After sending this message to the 'inputChannel', the XPath transformer configured earlier transforms this XML Message to a simple Message with a payload of 'John Doe', all based on the simple XPath Expression specified in the xpath-expression attribute.

XPath also lets you perform simple conversion of an extracted element to a desired type. Valid return types are defined in javax.xml.xpath.XPathConstants and follow the conversion rules specified by the javax.xml.xpath.XPath interface.

The following constants are defined by the XPathConstants class: BOOLEAN, DOM_OBJECT_MODEL, NODE, NODESET, NUMBER, and STRING.
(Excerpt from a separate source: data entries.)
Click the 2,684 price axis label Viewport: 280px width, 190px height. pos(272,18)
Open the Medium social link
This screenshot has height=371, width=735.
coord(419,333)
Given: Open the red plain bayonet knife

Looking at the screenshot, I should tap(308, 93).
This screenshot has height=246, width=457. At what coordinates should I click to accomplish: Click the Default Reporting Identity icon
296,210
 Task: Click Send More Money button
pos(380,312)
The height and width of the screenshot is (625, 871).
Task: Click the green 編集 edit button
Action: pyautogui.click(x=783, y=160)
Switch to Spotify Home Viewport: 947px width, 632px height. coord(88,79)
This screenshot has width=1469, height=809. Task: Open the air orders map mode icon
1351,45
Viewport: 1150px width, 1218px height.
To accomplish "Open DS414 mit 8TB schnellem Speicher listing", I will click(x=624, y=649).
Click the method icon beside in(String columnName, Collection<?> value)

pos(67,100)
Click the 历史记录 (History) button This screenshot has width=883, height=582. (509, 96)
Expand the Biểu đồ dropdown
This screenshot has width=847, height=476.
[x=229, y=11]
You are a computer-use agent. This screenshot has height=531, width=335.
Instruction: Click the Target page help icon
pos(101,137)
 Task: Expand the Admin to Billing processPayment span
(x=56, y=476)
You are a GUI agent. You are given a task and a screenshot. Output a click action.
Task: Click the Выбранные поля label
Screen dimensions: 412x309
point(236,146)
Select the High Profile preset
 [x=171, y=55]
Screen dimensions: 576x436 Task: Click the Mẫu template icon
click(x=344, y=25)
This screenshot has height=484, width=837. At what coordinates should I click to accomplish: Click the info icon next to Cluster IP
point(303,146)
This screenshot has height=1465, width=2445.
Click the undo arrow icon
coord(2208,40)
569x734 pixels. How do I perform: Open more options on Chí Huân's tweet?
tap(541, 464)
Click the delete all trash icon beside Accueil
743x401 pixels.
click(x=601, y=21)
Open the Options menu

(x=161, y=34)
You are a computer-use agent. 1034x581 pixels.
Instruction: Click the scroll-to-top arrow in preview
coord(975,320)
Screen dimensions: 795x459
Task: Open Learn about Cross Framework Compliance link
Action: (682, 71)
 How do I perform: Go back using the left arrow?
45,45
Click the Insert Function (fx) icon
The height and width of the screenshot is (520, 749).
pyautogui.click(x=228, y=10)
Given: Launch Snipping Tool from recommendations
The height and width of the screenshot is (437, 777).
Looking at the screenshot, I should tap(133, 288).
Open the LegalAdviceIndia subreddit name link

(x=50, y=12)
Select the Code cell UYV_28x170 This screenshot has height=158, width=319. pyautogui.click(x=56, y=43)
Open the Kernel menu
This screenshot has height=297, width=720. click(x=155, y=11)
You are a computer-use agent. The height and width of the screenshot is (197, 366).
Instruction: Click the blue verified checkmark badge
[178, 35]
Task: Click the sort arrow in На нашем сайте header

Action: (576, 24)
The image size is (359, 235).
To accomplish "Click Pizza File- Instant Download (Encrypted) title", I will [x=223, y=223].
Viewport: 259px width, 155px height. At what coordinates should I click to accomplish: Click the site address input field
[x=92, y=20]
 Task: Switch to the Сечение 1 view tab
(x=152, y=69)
You can configure the desired type by using the evaluation-type attribute of the <xpath-transformer/> element, as the following example shows (twice):

<int-xml:xpath-transformer input-channel="numberInput" xpath-expression="/person/@age"
                           evaluation-type="NUMBER_RESULT" output-channel="output"/>

<int-xml:xpath-transformer input-channel="booleanInput"
                           xpath-expression="/person/@married = 'true'"
                           evaluation-type="BOOLEAN_RESULT" output-channel="output"/>

Node Mappers

If you need to provide custom mapping for the node extracted by the XPath expression, you can provide a reference to the implementation of the org.springframework.xml.xpath.NodeMapper (an interface used by XPathOperations implementations for mapping Node objects on a per-node basis). To provide a reference to a NodeMapper, you can use the node-mapper attribute, as the following example shows:

<int-xml:xpath-transformer input-channel="nodeMapperInput" xpath-expression="/person/@age"
                           node-mapper="testNodeMapper" output-channel="output"/>

The following example shows a NodeMapper implementation that works with the preceding example:

class TestNodeMapper implements NodeMapper {
  public Object mapNode(Node node, int nodeNum) throws DOMException {
    return node.getTextContent() + "-mapped";
  }
}

XML Payload Converter

You can also use an implementation of the org.springframework.integration.xml.XmlPayloadConverter to provide more granular transformation. The following example shows how to define one:

<int-xml:xpath-transformer input-channel="customConverterInput"
                           output-channel="output" xpath-expression="/test/@type"
                           converter="testXmlPayloadConverter" />

The following example shows an XmlPayloadConverter implementation that works with the preceding example:

class TestXmlPayloadConverter implements XmlPayloadConverter {
  public Source convertToSource(Object object) {
    throw new UnsupportedOperationException();
  }
  //
  public Node convertToNode(Object object) {
    try {
      return DocumentBuilderFactory.newInstance().newDocumentBuilder().parse(
          new InputSource(new StringReader("<test type='custom'/>")));
    }
    catch (Exception e) {
      throw new IllegalStateException(e);
    }
  }
  //
  public Document convertToDocument(Object object) {
    throw new UnsupportedOperationException();
  }
}

If you do not provide this reference, the DefaultXmlPayloadConverter is used. It should suffice in most cases, because it can convert from Node, Document, Source, File, String, InputStream, and byte[] payloads. If you need to extend beyond the capabilities of that default implementation, an upstream Transformer is probably a better option than providing a reference to a custom implementation of this strategy here.